Titolare A.I.C.: Sandoz S.p.a.
Procedura europea: NL/H/4002/001-006/IB/009/G.
Codice pratica: C1B/2021/806.

Classificazione ai fini della rimborsabilita'

Per le nuove confezioni di cui all'art. 1. e' adottata la seguente classificazione ai fini della rimborsabilita': C -nn per le confezioni da 56 compresse (20, 50 e 70 mg) e da 60 compresse da 70 mg.
Per tutte le altre e' adottata la seguente classificazione ai fini della rimborsabilita': classe H (Farmaci carico dal servizio sanitario nazionale solo in ambito ospedaliero).

Classificazione ai fini della fornitura

Per le nuove confezioni di cui all'art. 1. e' adottata la seguente classificazione ai fini della fornitura: RNRL (su prescrizione di centri ospedalieri o di specialisti: oncologo, ematologo, internista).

Stampati

Le confezioni del medicinale devono essere poste in commercio con gli stampati, cosi' come precedentemente autorizzati da questa amministrazione, con le sole modifiche necessarie per l'adeguamento alla presente determina.
In ottemperanza all'art. 80, commi 1 e 3, del decreto legislativo 24 aprile 2006, n. 219 e successive modificazioni ed integrazioni, il foglio illustrativo e le etichette devono essere redatti in lingua italiana e, limitatamente ai medicinali in commercio nella Provincia di Bolzano, anche in lingua tedesca.

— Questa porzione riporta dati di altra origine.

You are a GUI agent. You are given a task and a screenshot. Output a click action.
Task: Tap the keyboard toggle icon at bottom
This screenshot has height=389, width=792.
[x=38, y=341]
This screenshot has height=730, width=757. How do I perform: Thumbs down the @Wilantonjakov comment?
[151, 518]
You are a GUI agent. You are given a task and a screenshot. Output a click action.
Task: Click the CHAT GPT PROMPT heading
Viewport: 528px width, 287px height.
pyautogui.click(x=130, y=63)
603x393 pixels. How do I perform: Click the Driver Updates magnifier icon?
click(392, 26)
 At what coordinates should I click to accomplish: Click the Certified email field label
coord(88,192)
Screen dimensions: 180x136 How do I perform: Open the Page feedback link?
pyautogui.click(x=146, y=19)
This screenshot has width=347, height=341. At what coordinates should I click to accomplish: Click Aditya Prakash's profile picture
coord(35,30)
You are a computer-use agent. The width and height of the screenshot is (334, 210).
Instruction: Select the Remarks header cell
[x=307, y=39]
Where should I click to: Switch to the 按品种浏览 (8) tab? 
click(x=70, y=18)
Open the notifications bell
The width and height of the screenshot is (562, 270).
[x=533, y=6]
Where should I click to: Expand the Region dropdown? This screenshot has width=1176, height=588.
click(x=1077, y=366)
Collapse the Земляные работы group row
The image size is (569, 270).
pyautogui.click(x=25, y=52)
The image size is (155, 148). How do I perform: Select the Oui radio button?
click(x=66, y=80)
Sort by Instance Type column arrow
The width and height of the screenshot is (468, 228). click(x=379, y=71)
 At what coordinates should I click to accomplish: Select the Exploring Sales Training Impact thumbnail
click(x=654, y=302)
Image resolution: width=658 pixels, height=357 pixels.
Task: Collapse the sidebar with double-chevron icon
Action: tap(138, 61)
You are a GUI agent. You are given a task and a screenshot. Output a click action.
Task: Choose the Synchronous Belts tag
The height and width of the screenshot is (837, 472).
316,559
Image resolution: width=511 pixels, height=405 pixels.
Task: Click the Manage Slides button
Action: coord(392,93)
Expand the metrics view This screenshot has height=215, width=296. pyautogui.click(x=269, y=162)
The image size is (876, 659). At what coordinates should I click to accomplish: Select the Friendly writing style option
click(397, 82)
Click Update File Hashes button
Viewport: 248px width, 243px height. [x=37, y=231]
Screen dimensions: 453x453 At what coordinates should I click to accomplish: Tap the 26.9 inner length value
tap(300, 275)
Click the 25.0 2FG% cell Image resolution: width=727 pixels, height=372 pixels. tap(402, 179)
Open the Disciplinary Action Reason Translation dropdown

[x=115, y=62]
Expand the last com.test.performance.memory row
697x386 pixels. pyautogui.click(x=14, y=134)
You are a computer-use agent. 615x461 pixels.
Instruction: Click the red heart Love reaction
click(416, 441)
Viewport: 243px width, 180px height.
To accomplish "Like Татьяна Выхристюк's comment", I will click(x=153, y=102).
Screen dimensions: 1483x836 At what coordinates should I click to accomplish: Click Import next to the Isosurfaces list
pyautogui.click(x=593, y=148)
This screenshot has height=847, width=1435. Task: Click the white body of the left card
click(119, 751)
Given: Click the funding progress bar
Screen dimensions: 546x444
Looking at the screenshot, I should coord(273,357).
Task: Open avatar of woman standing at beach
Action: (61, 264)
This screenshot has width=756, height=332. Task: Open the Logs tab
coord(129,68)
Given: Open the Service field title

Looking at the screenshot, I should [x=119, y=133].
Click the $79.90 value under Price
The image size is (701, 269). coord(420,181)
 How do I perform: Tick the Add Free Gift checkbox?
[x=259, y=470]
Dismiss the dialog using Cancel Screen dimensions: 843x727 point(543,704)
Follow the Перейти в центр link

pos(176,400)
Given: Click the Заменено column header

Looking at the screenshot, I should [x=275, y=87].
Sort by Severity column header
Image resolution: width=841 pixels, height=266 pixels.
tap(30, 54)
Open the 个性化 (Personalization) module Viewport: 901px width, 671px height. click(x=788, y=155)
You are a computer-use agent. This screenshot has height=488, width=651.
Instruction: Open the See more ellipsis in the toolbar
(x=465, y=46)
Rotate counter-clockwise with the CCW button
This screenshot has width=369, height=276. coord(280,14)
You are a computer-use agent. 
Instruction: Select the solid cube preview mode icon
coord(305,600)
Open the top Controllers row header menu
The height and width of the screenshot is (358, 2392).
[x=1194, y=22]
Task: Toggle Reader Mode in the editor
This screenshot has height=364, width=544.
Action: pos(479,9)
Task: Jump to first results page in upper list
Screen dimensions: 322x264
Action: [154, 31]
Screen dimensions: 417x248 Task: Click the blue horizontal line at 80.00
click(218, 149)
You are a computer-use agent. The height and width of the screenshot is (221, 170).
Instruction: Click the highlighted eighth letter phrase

Il titolare dell'A.I.C. che intende avvalersi dell'uso complementare di lingue estere, deve darne preventiva comunicazione all'AIFA e tenere a disposizione la traduzione giurata dei testi in lingua tedesca e/o in altra lingua estera. In caso di inosservanza delle disposizioni sull'etichettatura e sul foglio illustrativo si applicano le sanzioni di cui all'art. 82 del suddetto decreto legislativo.
Decorrenza di efficacia della determina: la presente determina ha effetto dal giorno successivo a quello della sua pubblicazione, per estratto, nella Gazzetta Ufficiale della Repubblica italiana e sara' notificata alla societa' titolare dell'autorizzazione all'immissione in commercio del medicinale.